(MATERIAL FOR THIS TASK Opens)

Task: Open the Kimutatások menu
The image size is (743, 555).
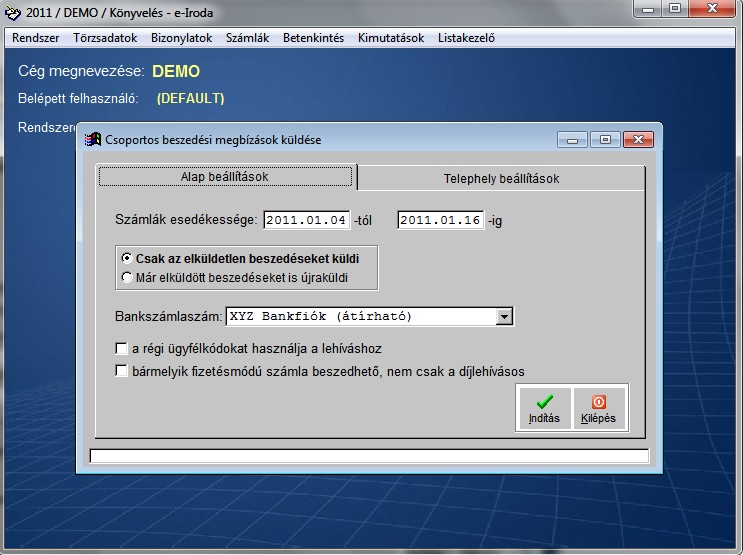Action: 391,38
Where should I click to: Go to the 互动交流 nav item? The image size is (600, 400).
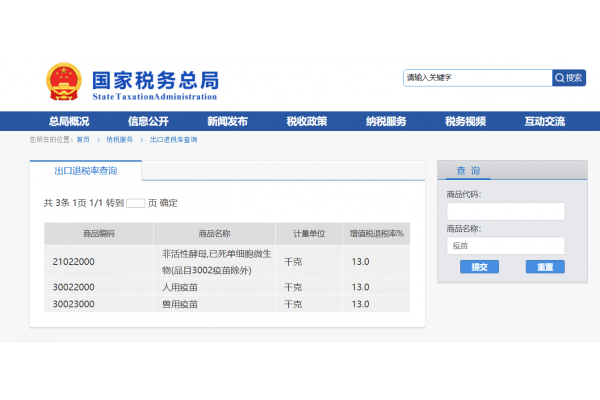(544, 121)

(MATERIAL FOR THIS TASK Closes)

All entries above must be repeated exactly; pictures are to be left out.

■ SOLUTION FOR THIS TASK
Task: Open the Kimutatások menu
The image size is (743, 555).
Action: 391,38
Where should I click to: Go to the 互动交流 nav item? The image size is (600, 400).
(544, 121)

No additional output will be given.